*Dataset content*:
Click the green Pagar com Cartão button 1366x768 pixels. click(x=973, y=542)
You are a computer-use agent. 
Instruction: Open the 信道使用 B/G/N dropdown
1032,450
...
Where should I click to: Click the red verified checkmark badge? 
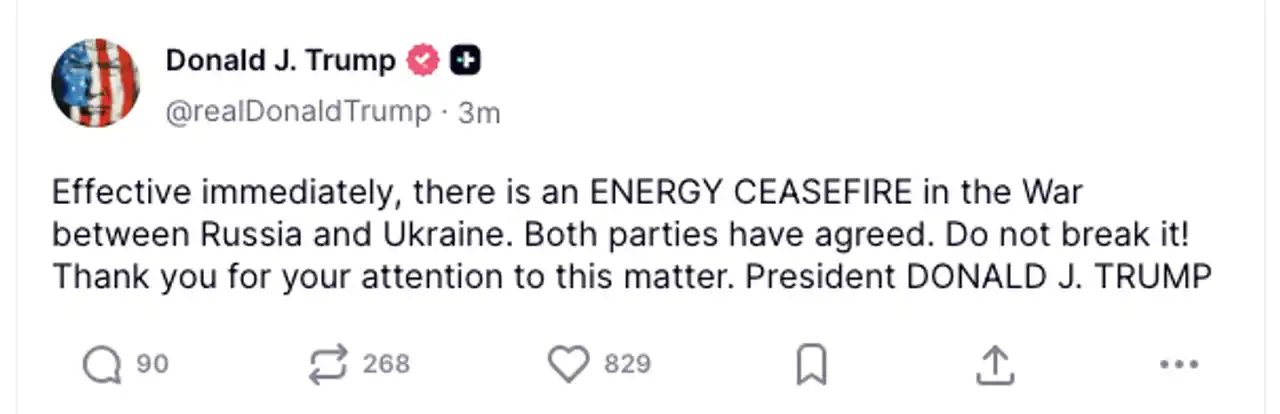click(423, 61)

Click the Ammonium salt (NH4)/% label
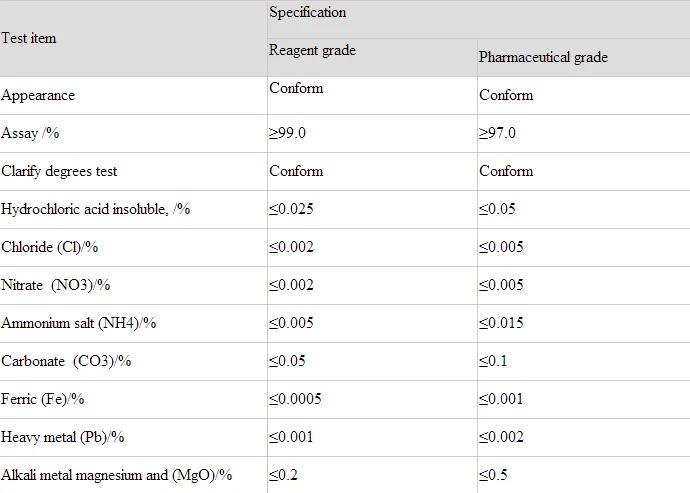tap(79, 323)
--
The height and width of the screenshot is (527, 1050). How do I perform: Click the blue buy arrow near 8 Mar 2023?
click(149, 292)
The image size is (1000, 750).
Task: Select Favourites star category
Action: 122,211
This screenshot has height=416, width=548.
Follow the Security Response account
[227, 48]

*Exercise*: I'd like the lines above from the one with "The height and" up to and including the one with "This screenshot has height=416, width=548." copied exactly, with no other lines.

*Output for this task*:
The height and width of the screenshot is (527, 1050). How do I perform: Click the blue buy arrow near 8 Mar 2023?
click(149, 292)
The image size is (1000, 750).
Task: Select Favourites star category
Action: 122,211
This screenshot has height=416, width=548.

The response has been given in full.